Battue par la surprenante Talia Gibson, l’ancienne n°1 mondiale a reconnu traverser une période de réflexion, entre ses ambitions sportives et sa vie de mère. Revenue sur le circuit en 2024 après la naissance de sa fille, la Japonaise peine encore à retrouver une régularité au plus haut niveau.
« Si je dois sacrifier beaucoup de temps avec ma fille, je préfère éviter »
Face aux médias, Osaka a évoqué sans détour ce tiraillement : « J’ai l’impression d’être face à un dilemme. Ma fille est ce qu’il y a de plus important pour moi. Je veux être la meilleure maman possible. »
Consciente des exigences du très haut niveau, elle sait aussi ce que cela implique : « Je sais ce que je dois faire pour être une très bonne joueuse, et c’est très difficile. »

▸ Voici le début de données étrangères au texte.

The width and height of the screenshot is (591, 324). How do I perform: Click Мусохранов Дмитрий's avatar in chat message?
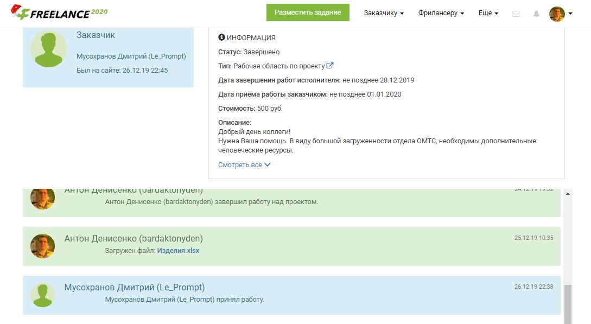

La quadruple lauréate en Grand Chelem ne cache pas ses ambitions, mais fixe une limite claire : « Je veux gagner des titres et être la meilleure joueuse possible, mais si je dois sacrifier beaucoup de temps avec ma fille, je préfère éviter. »
Dans cette optique, Osaka a déjà fait des choix pour la suite de sa saison, notamment sur terre battue, privilégiant un calendrier allégé pour préserver cet équilibre fragile entre carrière et vie personnelle. La 15e joueuse mondiale devrait toutefois bien participer aux tournois de Madrid et Rome avant Roland-Garros.